2014 Porsche 911 Targa 4 / 4S

2014 Porsche 911 Targa 4 / 4S 2014 Porsche 911 Targa 4 / 4S
First Drive Review

The word “targa” has several meanings in Italian. It’s a tablet, a ceremonial shield or plaque, and also what Italians call their license plates. And most relevant to us, it’s in the name of Italy’s second-most-celebrated road race, the Targa Florio, which Porsche dominated in the 1960s before a rapidly rising body count finally ended it. When Porsche produced its first open-top 911 at the 1965 Frankfurt motor show, it bore the name Targa ostensibly as a tribute to the company’s Targa Florio victories but also, no doubt, because an Italian saying the word sounds like a cheetah growling: “TAR-grrr!” And Pontiac had already—perhaps criminally—pilfered the name Le Mans.

Outside Italy, Targa means first and foremost a Porsche 911 missing part of its roof. And “missing” is a key word here, because for three generations of 911 we’ve had Targa tops that were basically glorified sunroofs. In the 993, 996, and 997 models, giant glass panels slid back to let in Mother Nature while the side roof beams stayed in place. Targa, sorta.

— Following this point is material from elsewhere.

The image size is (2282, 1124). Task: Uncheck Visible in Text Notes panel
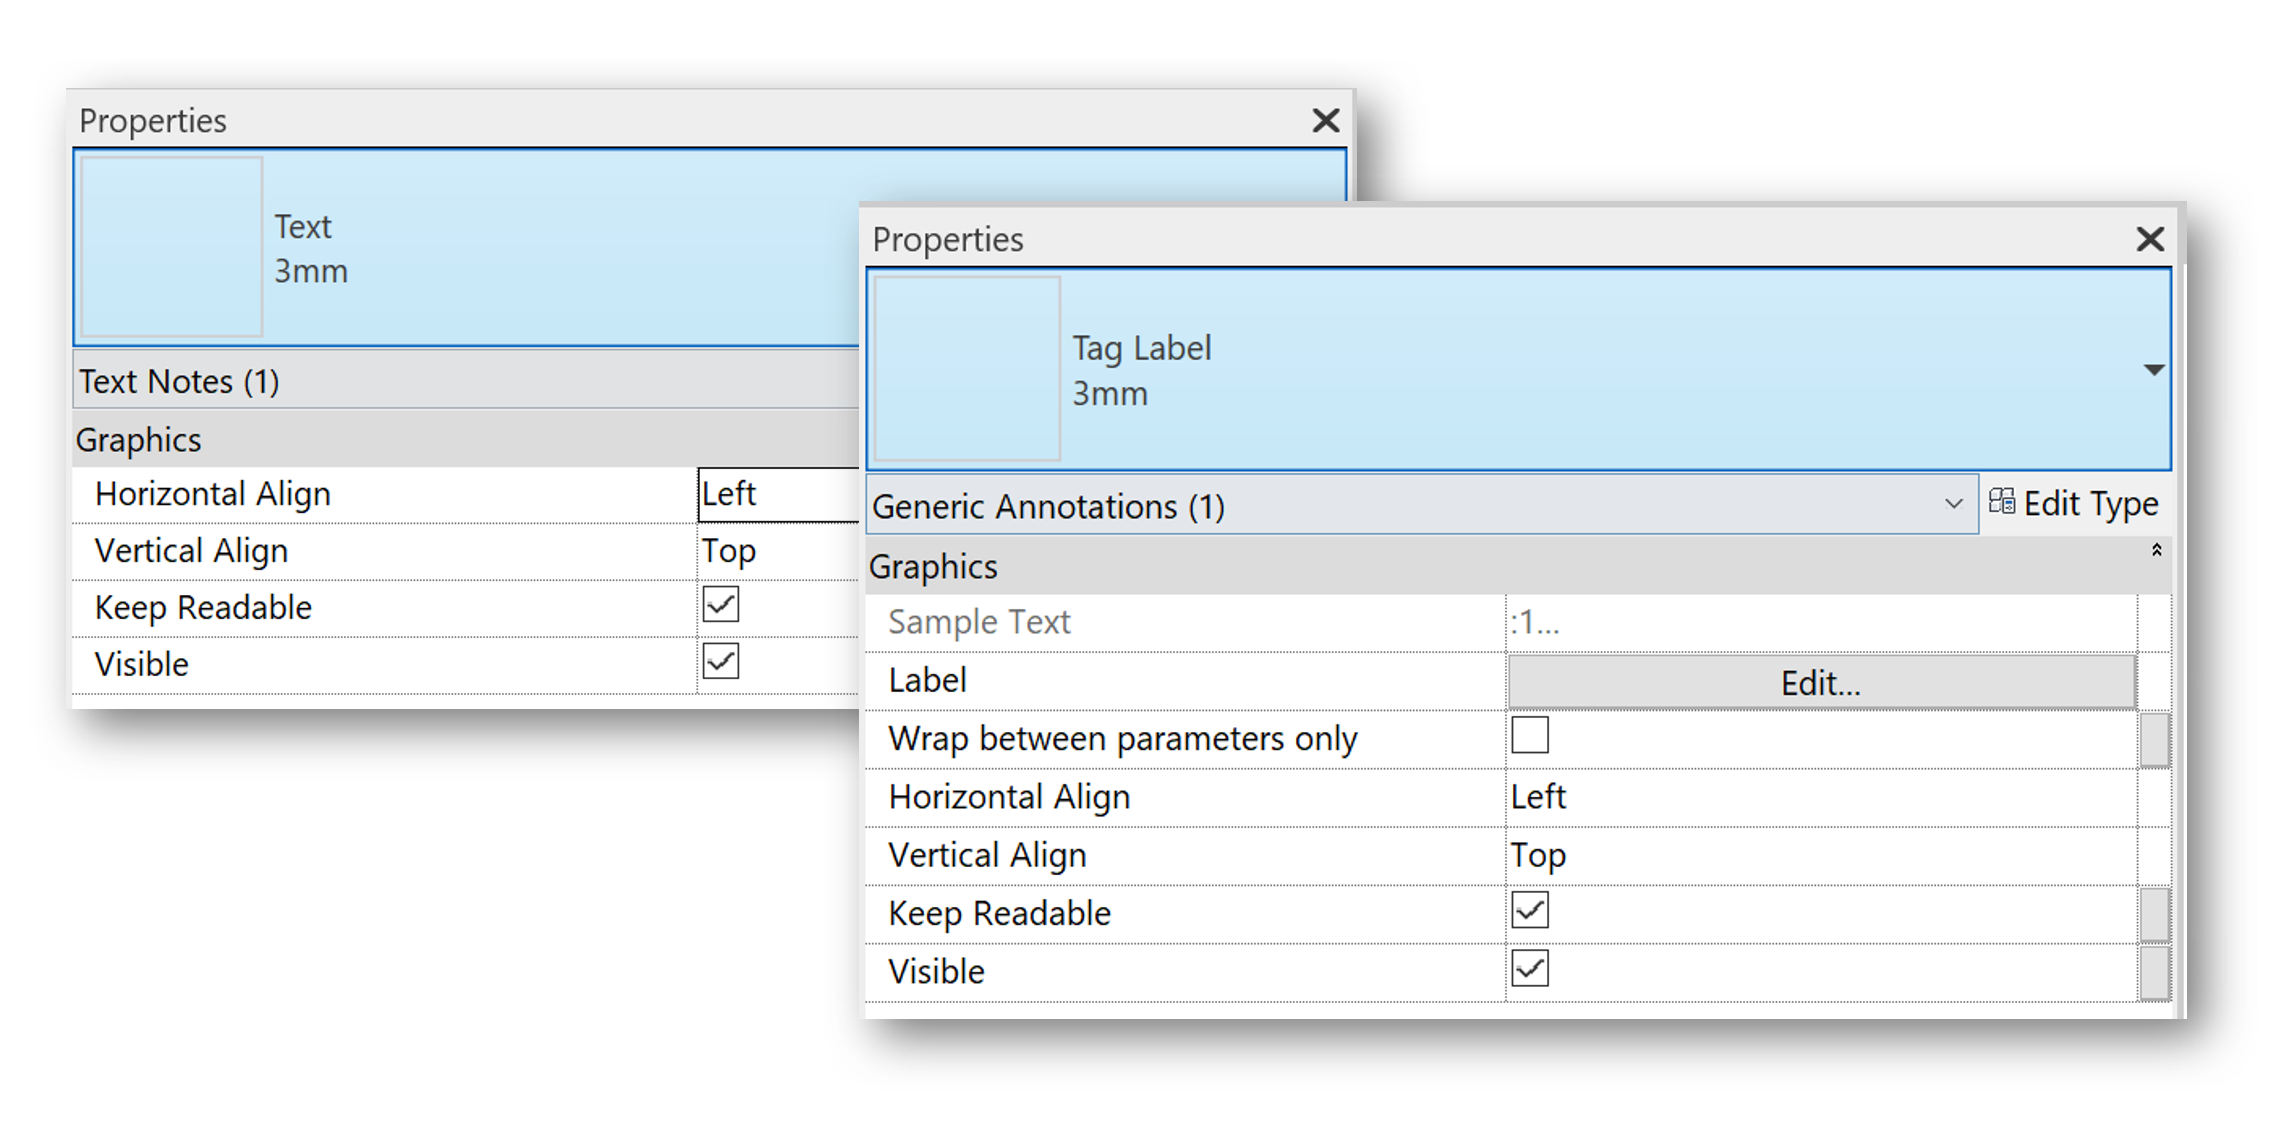point(720,662)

Back to Basics in the Most Basic Way

Now that we’re on to the 991 generation, Porsche has decided to return largely to its original concept of a center cloth roof section that disappears completely, leaving a silvery roll hoop, complete with retro fish gills, to remain as the body’s dominant styling feature. The pricing lands a smidge under that of the 911 cabriolet, giving cab shoppers a tempting alternative.

In this new Targa, the roll hoop is conjoined with a rakishly fast piece of wraparound rear glass. The two elements together completely change the 911’s profile into something new. They give it a distinct Batmobile persona while preserving the coupe’s slipperiness, especially compared with the earliest Targas, which sacrificed the 911 coupe’s lovely tapered roofline for sharp vertical lines resembling the two halves of an open drawbridge. Compared with them, this new Targa looks far more voluptuous and exotic.

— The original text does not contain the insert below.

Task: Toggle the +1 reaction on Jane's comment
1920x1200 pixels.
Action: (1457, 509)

Another change: Robots do all the work. Pull the one button that lowers the roof out of the 18 kajillion buttons on the console (a separate button raises the roof), and a 19-second glockenspiel show—with motors, cams, pistons, pushrods, and spool reels—springs into action. The rear glass rises on stilts like an H.G. Wells Martian invader; a pair of flaps in the roll hoop flip up; long, spidery arms yank the roof through the channels revealed by the flaps and into a shallow bin behind the rear seats; and then the car reassembles itself.

For several reasons, you must be at full stop to drop. Those reasons include that the deployed rear glass protrudes more than a foot beyond the plane of the back bumper, obscuring the taillights and creating legal issues. Also, Porsche designed the mechanism for lightness, the trade-off being that it can’t handle any g-force while in mid-wiggle. And the deployed rear glass panel looks like a flying spinnaker. It weighs 79 pounds with its legs, has nearly invisible tungsten defrosting filaments sandwiched between its two glass layers, and is supplied by Glas Trösch, the same Swiss specialist that supplied the rear glazing of the Porsche 944. It would surely create a parachute effect were the car moving. But never mind. If you can’t find 19 seconds out of your day not to be in motion, then you are officially overscheduled.

Worth noting: Although the Targa’s rear park sensors have been reconfigured to sound the code-red alarm when an object is still 15.7 inches off the back bumper, or beyond the swing of the rear glass, it will not stop you from lowering the roof and accidentally bashing it into something behind you. Nor does the car know if you’ve left a wedding cake in the top’s storage compartment, which can double as behind-the-seats cargo space when the roof is up. So check your mirrors and your stuff—the Targa is not idiot-proof, only idiot-resistant.

Top Dropped—Now What?

Wind buffeting has long been another hobnob of the Targa concept, envisioned back in 1965 not for beauty or practicality but to meet expected rollover protection standards that didn’t come until much, much later. The buffeting remains on the new Targa, although Porsche has devoted many wind-tunnel hours to reducing it. One intervention is a simple two-position spoiler on the windshield header. The default lower position is the quietest, but there is still a faint hammer effect on the back of your head and shoulders at speed. Push the spoiler, and it springs up to a higher position, which dims the hammering more but at the expense of additional roar as air rushes under the piece. Kudos to Porsche for at least giving occupants the choice of how they’d like their wind served: heard or felt.